Monday, July 21, 2008

Where Yaletown meets Burnaby

By Dan Hilborn
Published Feb. 4, 2006


There was a definite buzz in the air on the last day of filming on the set of the TV series Godiva's.

Bill Vigars, the unit publicist, had just wrapped up an interview with a reporter from Star TV and had sandwiched an interview with the Burnaby NOW before a similar chat with TV Guide magazine.

"Here we are in Yaletown," he announced with a broad sweep of his hand at the elaborate restaurant around us.

"But it really is Burnaby," he added in a conspiratorial hush.

Godiva's, which debuts its second season on CityTV (Cable 13) on Valentine's Day, is one of those sexy, adult 'dramedies' that Canadian TV excels at.

Set in a trendy Vancouver restaurant, the show features a cast of gorgeous, young Canadian actors and it is as steamy and edgy as anything on the tube today. Stephen Lobo plays the womanizing head chef Ramir and Erin Karpluk is the talented but frustrated manager Kate, who work together while their absentee employer travels the world.

"It's a little risque," Vigars says of the new season, which opens with Ramir seeing a bright side behind his parents' plan to have him enter into a loveless arranged marriage with a lesbian.
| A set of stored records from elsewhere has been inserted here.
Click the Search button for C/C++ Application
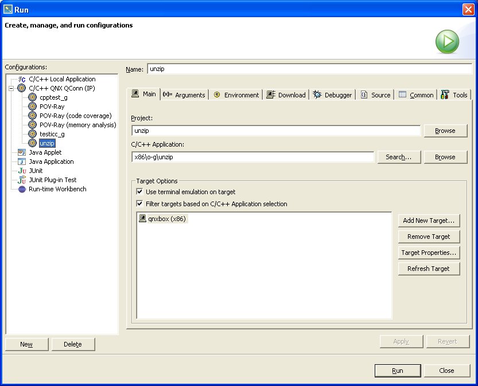coord(399,157)
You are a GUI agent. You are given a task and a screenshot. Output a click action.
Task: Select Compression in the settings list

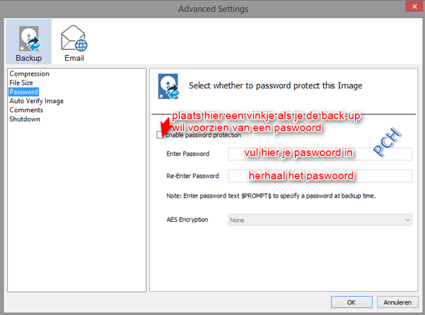30,74
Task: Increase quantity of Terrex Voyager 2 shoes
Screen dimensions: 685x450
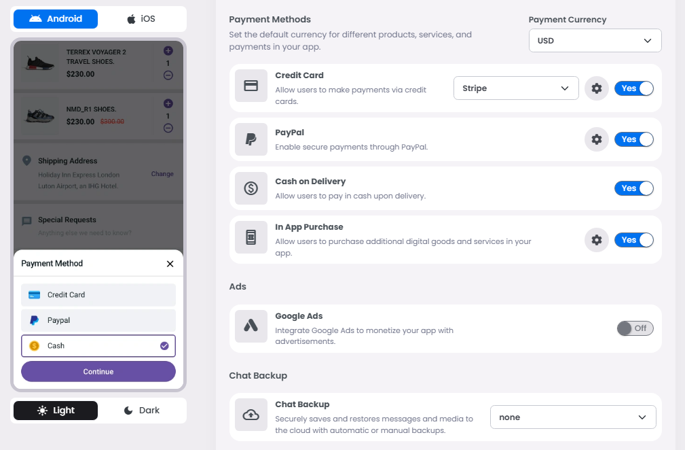Action: 168,51
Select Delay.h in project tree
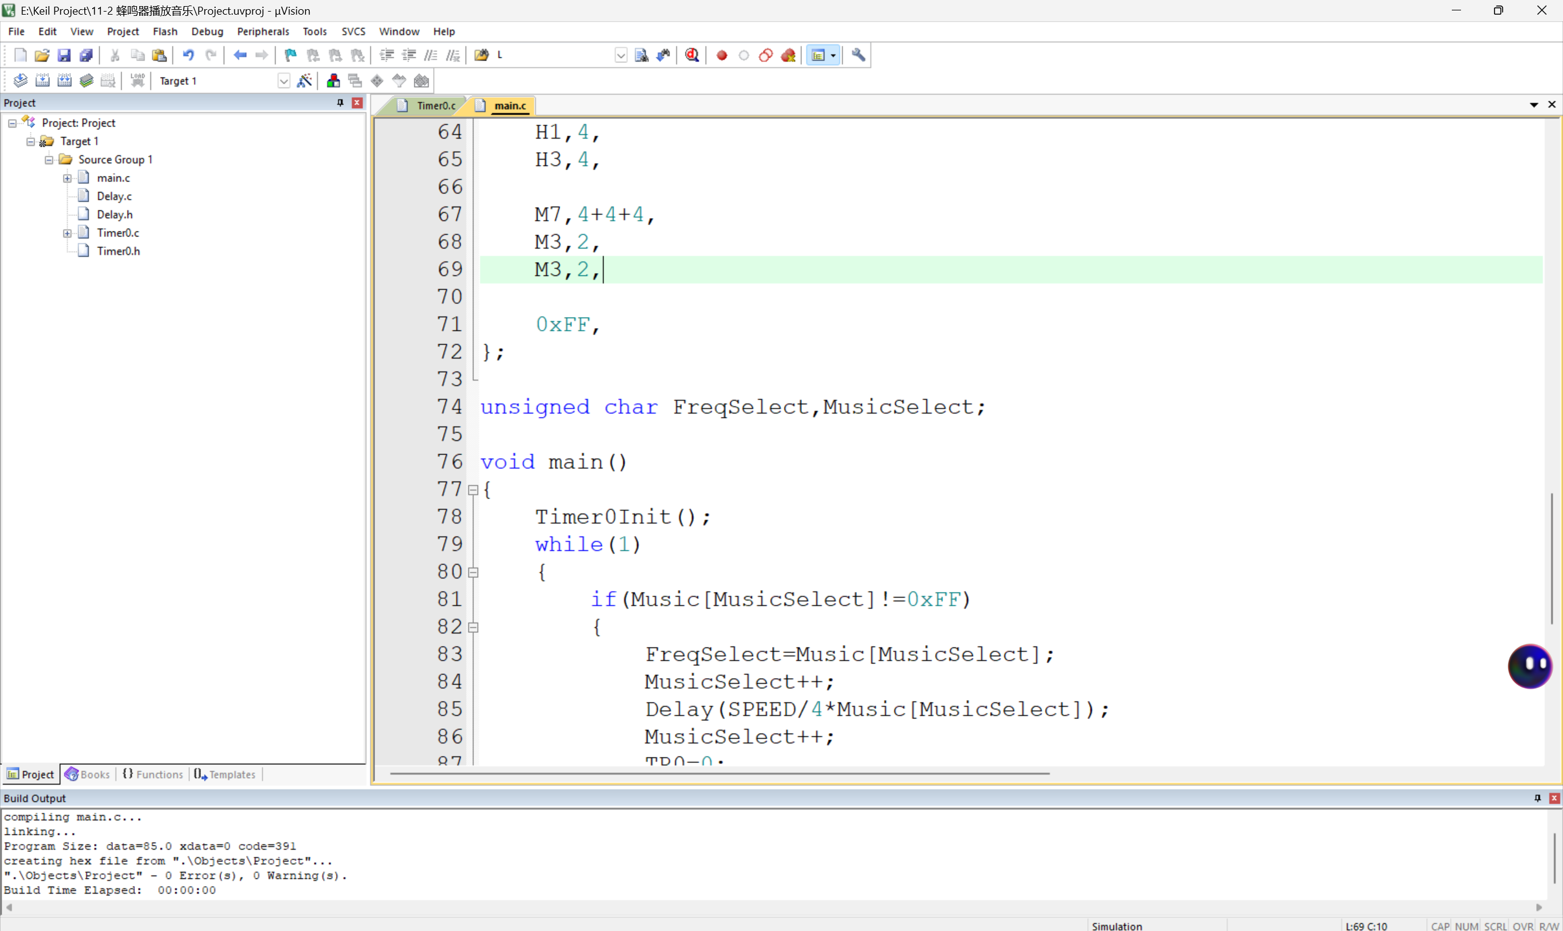This screenshot has width=1563, height=931. [115, 215]
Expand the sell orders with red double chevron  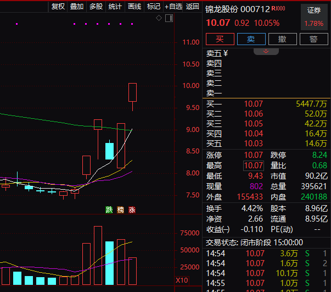[x=266, y=51]
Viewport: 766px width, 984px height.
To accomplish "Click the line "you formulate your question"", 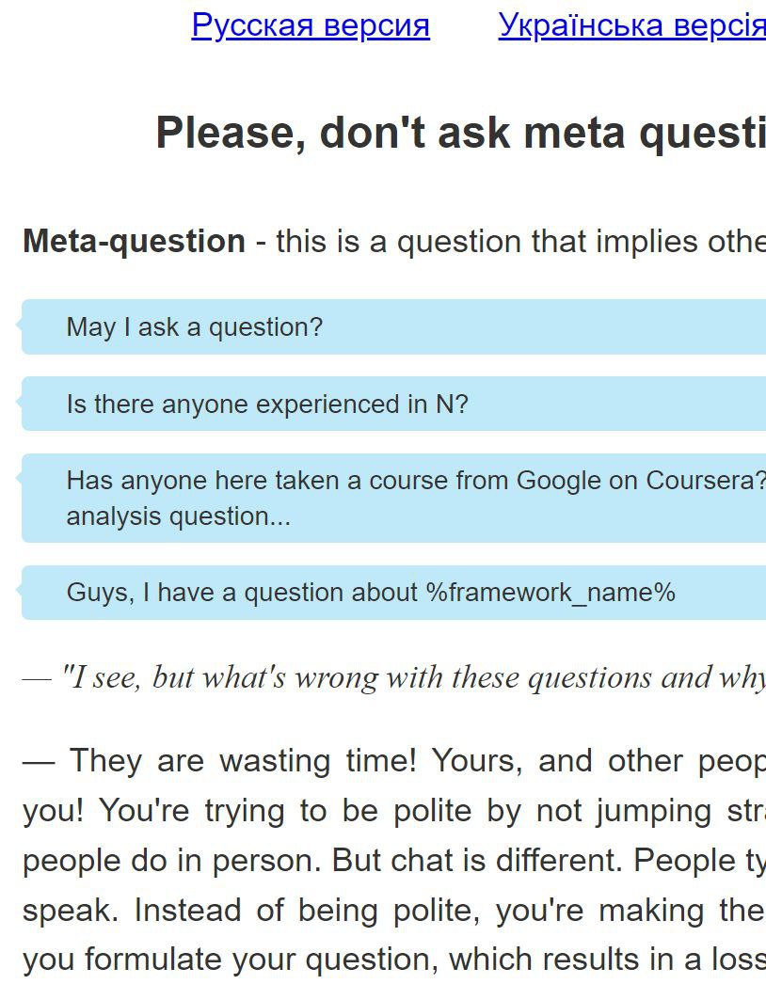I will point(231,960).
"It's fantastic," Lobo said of the show during a short break inside the MJM Studios on Byrne Road. "It starts with the writing, which is rock solid."

A Canadian-born graduate of the Drama Centre London, Lobo was working in England when he got the call that he had landed a starring role in the tight-knit 'tribe' that works in Godiva's.

"All of us are best friends," Lobo said while co-star Michael McMurtry, who plays the "gayest waiter in Vancouver," did his best to disrupt the interview.

"These are the people I hang out with," Lobo added, almost apologetically, as McMurtry went into great detail about his ambitious plans for the post-wrap after-party.

Juan Riedinger plays Det. Brett Longoria, an undercover officer who falls for the manager, Kate, while he's looking into allegations of shady dealings in the restaurant.

Just two years out of his university theatre program, Riedinger recognizes that his recurring role - he's in two back-to-back episodes - could be his big break in the business.

"I feel very lucky to have gotten this opportunity," said the 20-something actor who landed the role at an open casting call. "Everyone here is really approachable, and it's definitely taken my career to a different level."

Despite his success, Riedinger hasn't given up his night job, just yet. Unlike other cast members, who will be joining McMurtry at the afterhttp://www.blogger.com/img/gl.italic.gif-party, he'll be heading to work at a real restaurant - Taki's Taverna on Davie Street - when the day's filming is finished.

And if the atmosphere around the studio is a little more relaxed than what typically occurs in the television industry, the credit probably belongs to the series' producer, Gigi Boyd, who had her start behind the camera as a production assistant with the CTV series Cold Squad, another Burnaby-shot production that was also created by Julia Keatley of Bread and Butter Productions.

A former director of the federal funding agency Telefilm Canada, Boyd said there's nothing she'd rather do than work in the Burnaby's burgeoning film and television industry.

"It's a great life," Boyd said as she gave a guided tour of the elaborate set.

Godiva's is set inside a full restaurant, complete with an elaborate, fully equipped kitchen, dining areas, a complete bar and lounge plus a little loading bay out back where all kinds of suspect activity takes place. The front doors and loading bay are exact replicas of real locations in Yaletown, where the outdoor scenes are shot, and inside there is ample 'stagecraft' to give the impression that the restaurant was converted from a former law office.

Boyd considers the set - the restaurant where the action takes place - to be one of the main characters of the show.

Originally built on Boundary Road, where the first six episodes of the series were shot, the entire set was disassembled and rebuilt in the MJM Studio space in the Big Bend district of Burnaby last summer.

For the past half a year, Boyd and a crew of about 130 technicians, craftspeople, stagehands and the others who make up a film crew have toiled diligently on the 13 new episodes that will air on both the Bravo and City TV channels this spring.

Once the new season starts - 10 p.m., Feb. 14, Channel 13 - the cast and crew will wait anxiously to hear whether or not they will be renewed for a third season. If successful, Vigars is confident the show will return to Burnaby.

"I can't imagine us going anywhere else," he said.